Suppose that one has the statement $\forall x\exists y :P(x,y)$. Given an $a$, then it follows that there is a $b$ such that $P(a,b)$.
My question is: Am I allowed to call this object $b_a$ or $b(a)$ or any other version that behaves like a function symbol? If so, why or why not?

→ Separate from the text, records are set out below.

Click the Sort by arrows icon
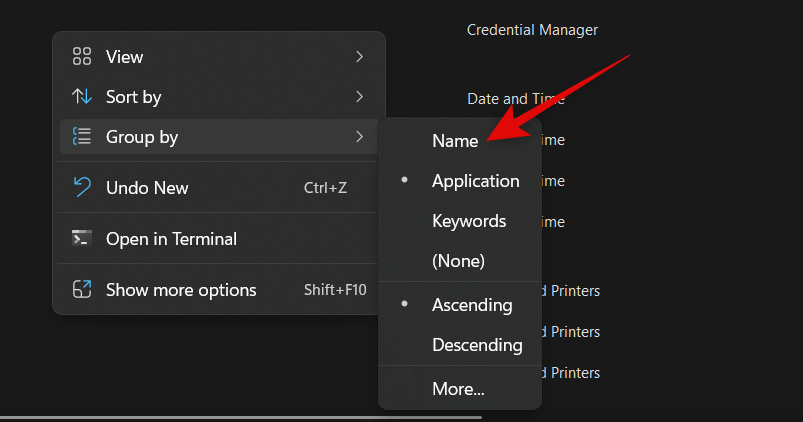Viewport: 803px width, 422px height. (82, 97)
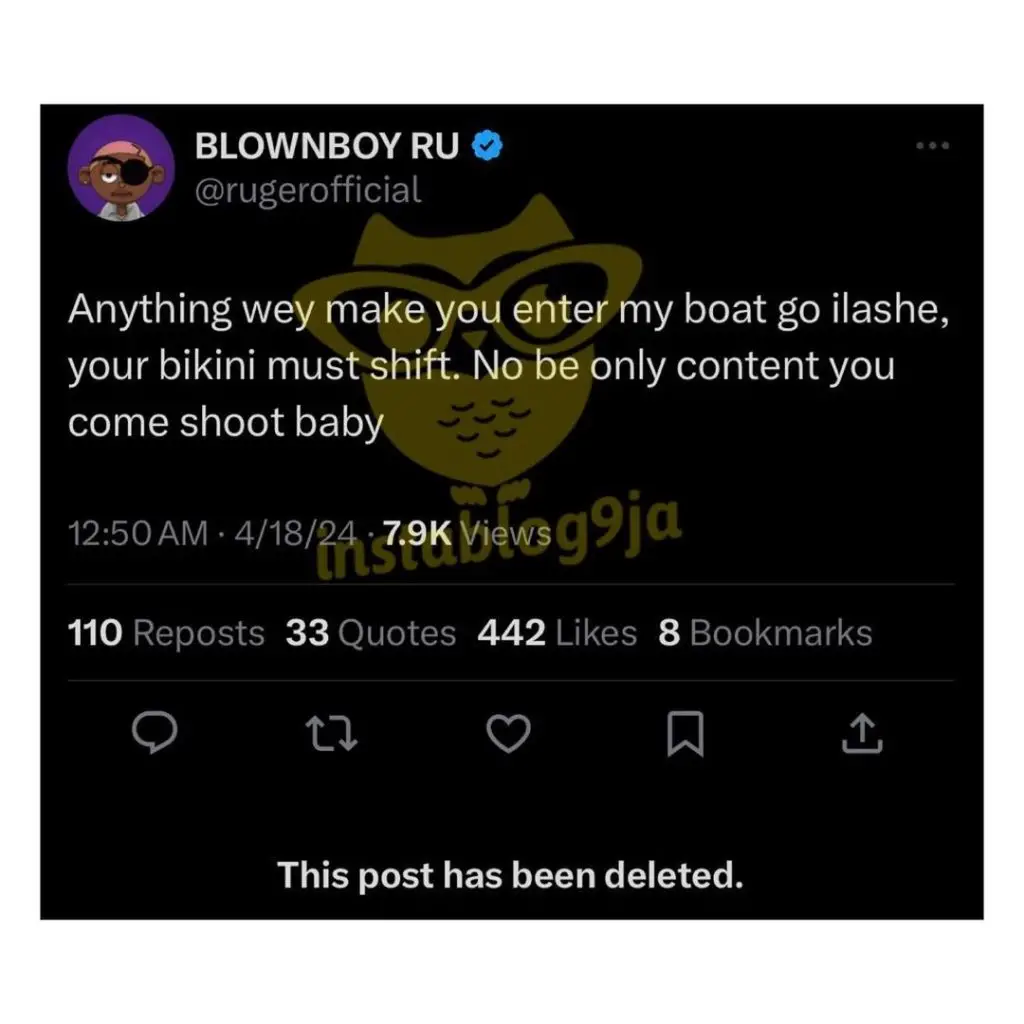The width and height of the screenshot is (1024, 1024).
Task: Open the three-dot more options menu
Action: click(933, 145)
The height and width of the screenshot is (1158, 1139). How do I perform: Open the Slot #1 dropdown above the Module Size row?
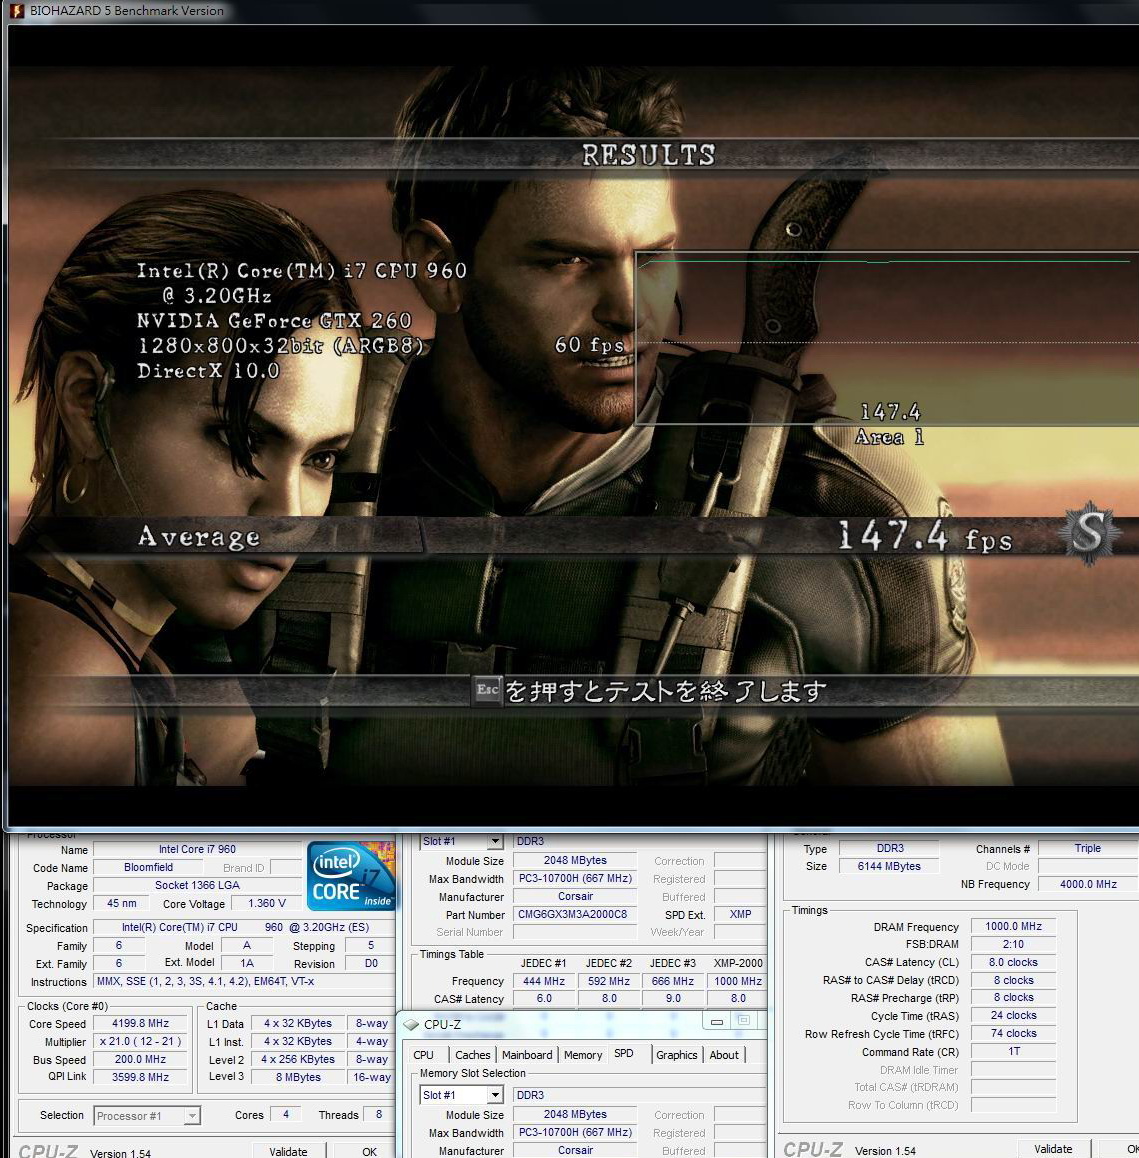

Why am I asking this? Suppose that $X$ is a set and we have $\forall x \in X \exists y \in X: P(x,y)$ and suppose that we are allowed to introduce $b_a$ for the appropriate object as explained above. Then we know that there exists the set $A$ such that $$\forall z : z \in A \iff \exists a,b \in X : z=(a,b) \wedge =b_a$$ or in other words $$A=\{(a,b_a):a \in X\}.$$
If this were allowed, I wouldn't need the axiom of choice to construct the set $A$. However, if this wasn't allowed, I would need the axiom of choice, since I can't (or at least I don't know how to) construct such a set from the statement $\forall x \in X \exists y \in X:P(x,y)$. More precisely, I don't see how one could prove the existence of a set $A$ that consists of pairs of the elements $x$ of $X$ with exactly one element $y$ of $X$ that satisfy $P(x,y)$. If the object $y$ is unique, then this is easy: $$\forall z : z \in A \iff \exists x,y \in X: z=(x,y) \wedge P(x,y)$$ or $$A=\{(x,y) \in X \times X: P(x,y)\}$$ One possible explanation? I think in formal logic this is not allowed, but I am not sure how it is in more informal maths other than formal logic, or even why its not allowed in formal logic. One potential reason I came up with is the following. Suppose one has an object $x$ and introduces a function symbol $f(x)$ for an object $y$ that satisfies $P(x,y)$. Then, if $y_1,y_2$ are two objects that satisfy $P(x,y_1),P(x,y_2)$, one might be tempted to incorrectly infer: $P(x,y_1)$ implies $y_1=f(x)$ and $P(x,y_2)$ implies $y_2=f(x)$, thus $y_2=y_1$, where one used the intuition that function symbols should be unique objects, which they of course are not in this case. However, with enough caution, such mistakes shouldn't happen. Therefore I am not entirely sure why its not allowed to introduce those.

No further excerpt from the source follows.